Analysis of "pure" congenital muscular dystrophies in thirty-eight cases. How different is the classical type 1 from the occidental type cerebromuscular dystrophy?

Abstract

Congenital muscular dystrophies (CMD) are heterogenous in clinical and pathologic manifestations. The "pure" classical form includes cases without severe impairment of intellectual development (Type 1), and cases with normal or subnormal IQ which show white matter hypodensity on CT scan examination. This latter group is sometimes called the "occidental type cerebro-muscular dystrophy" (OCMD). In this study we report clinical and pathologic findings in 38 cases with pure CMD. Eighteen of them were classified as Type 1 and 20 as OCMD, following the neuroradiological work-up. Statistical analysis between the two groups were done for: age range, consanguinity, multiple joint contractures, maximal motor capacity, facial involvement, high CK, endomysial fibrosis, adiposis, fiber atrophy and necrosis.
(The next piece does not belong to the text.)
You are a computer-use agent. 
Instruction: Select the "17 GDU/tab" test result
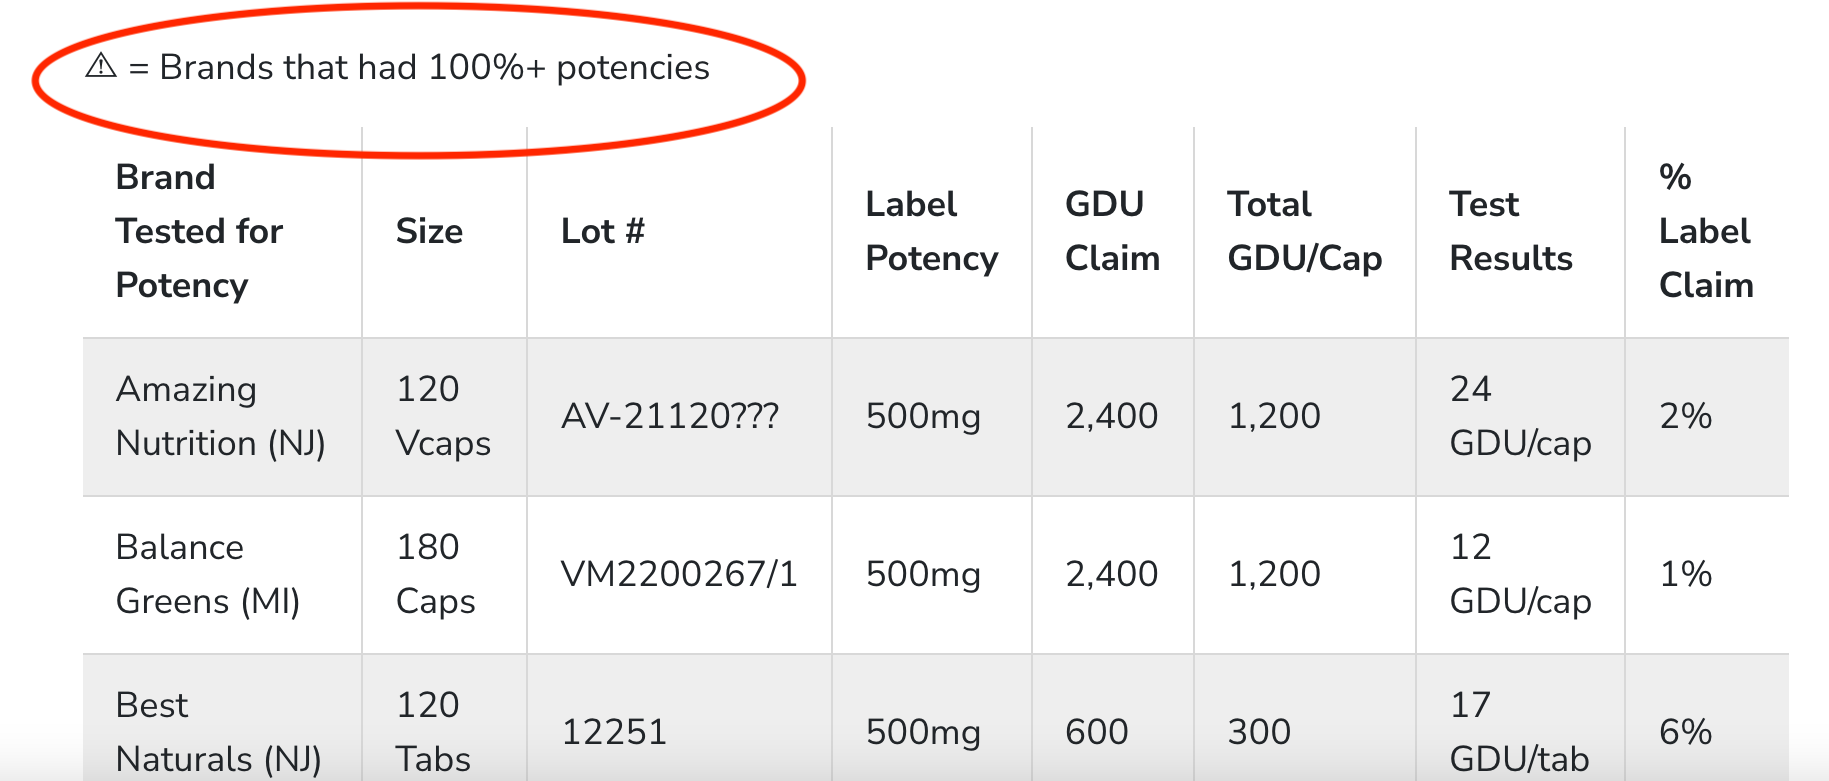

CK was significantly higher in the OCMD group. Though not statistically significant, multiple joint contractures and muscle fiber necrosis were seen in more OCMD patients. These parameters denoted severity. The results of electrophysiological tests did not show any statistical differences. In pure CMDs there is evidence for overlap between the two sub-groups. OCMD cases may tend to run a more severe course in the presence of significantly higher CK levels.